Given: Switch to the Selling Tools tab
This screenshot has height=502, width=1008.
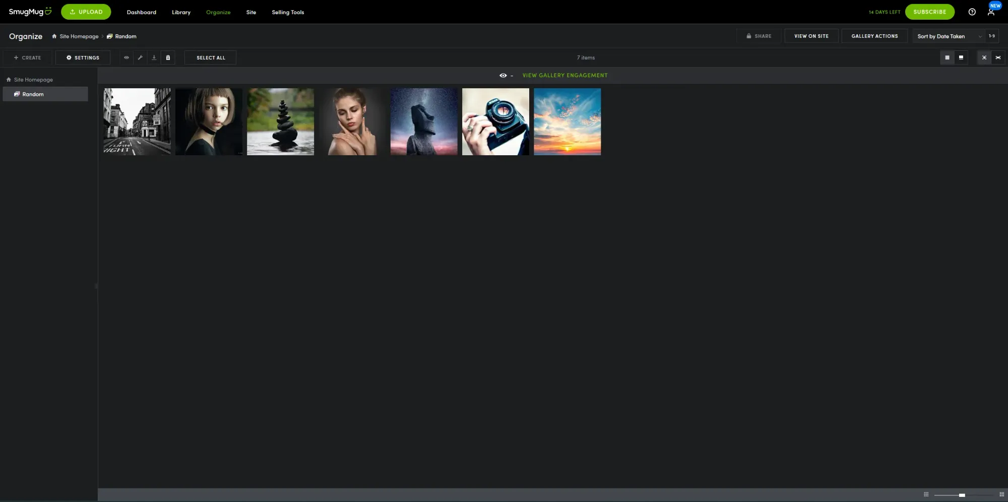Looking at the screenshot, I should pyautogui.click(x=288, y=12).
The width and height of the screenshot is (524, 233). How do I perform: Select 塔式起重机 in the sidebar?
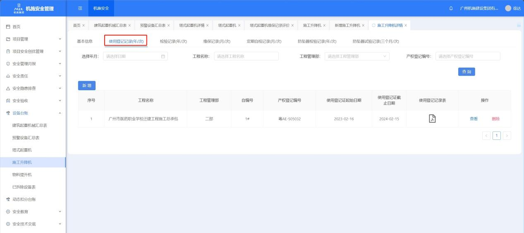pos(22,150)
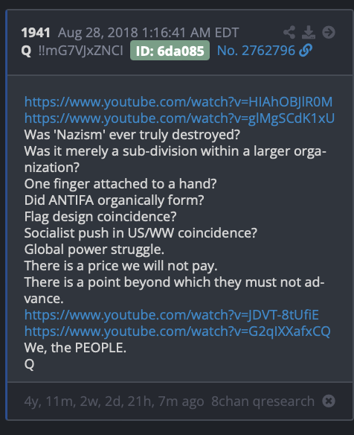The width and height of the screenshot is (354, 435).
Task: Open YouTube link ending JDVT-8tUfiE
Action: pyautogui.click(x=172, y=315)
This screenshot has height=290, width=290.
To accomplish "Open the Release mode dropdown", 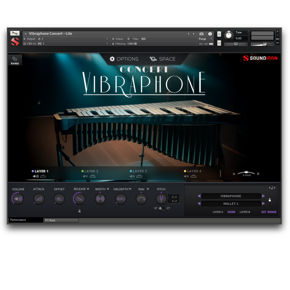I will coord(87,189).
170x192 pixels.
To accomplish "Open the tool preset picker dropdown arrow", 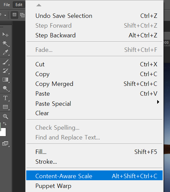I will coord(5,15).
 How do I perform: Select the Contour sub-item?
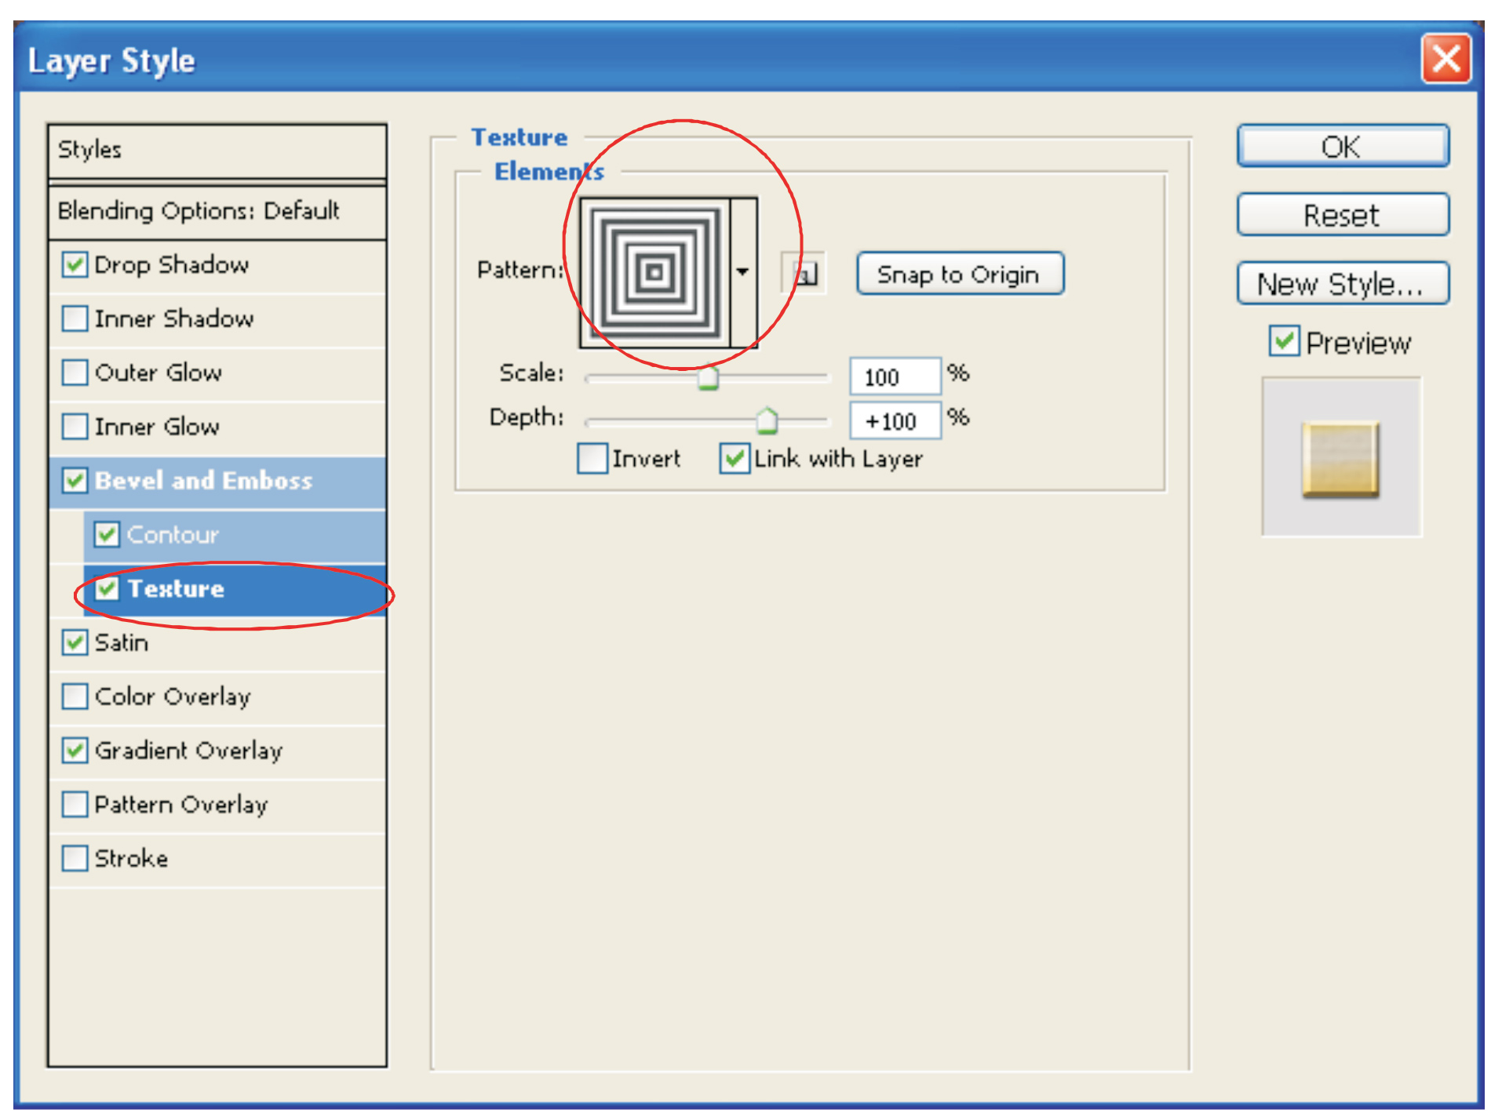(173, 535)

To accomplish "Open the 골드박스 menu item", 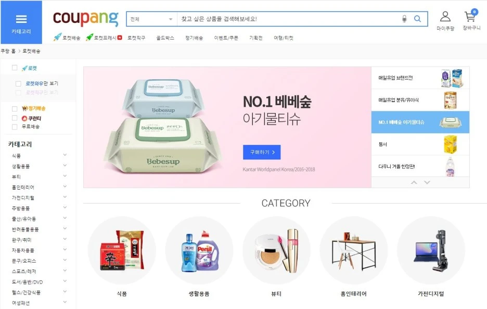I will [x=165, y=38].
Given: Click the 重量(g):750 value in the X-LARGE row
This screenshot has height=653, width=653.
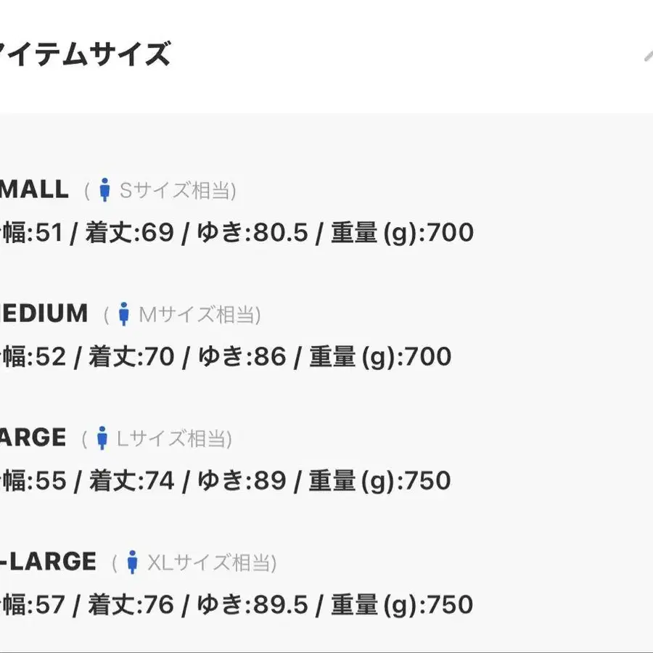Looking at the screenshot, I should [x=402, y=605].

▸ **Set exercise**:
Express the stretch of rows from the start through the line containing "should pyautogui.click(x=288, y=12)." as a two-column CSV with the headers instruction and response. Put each row's text under instruction and its answer under response, each in one quoted field with line breaks turned into spaces, and leave the pictures out.

▸ **Final result**:
instruction,response
"Given: Switch to the Selling Tools tab This screenshot has height=502, width=1008.","Looking at the screenshot, I should pyautogui.click(x=288, y=12)."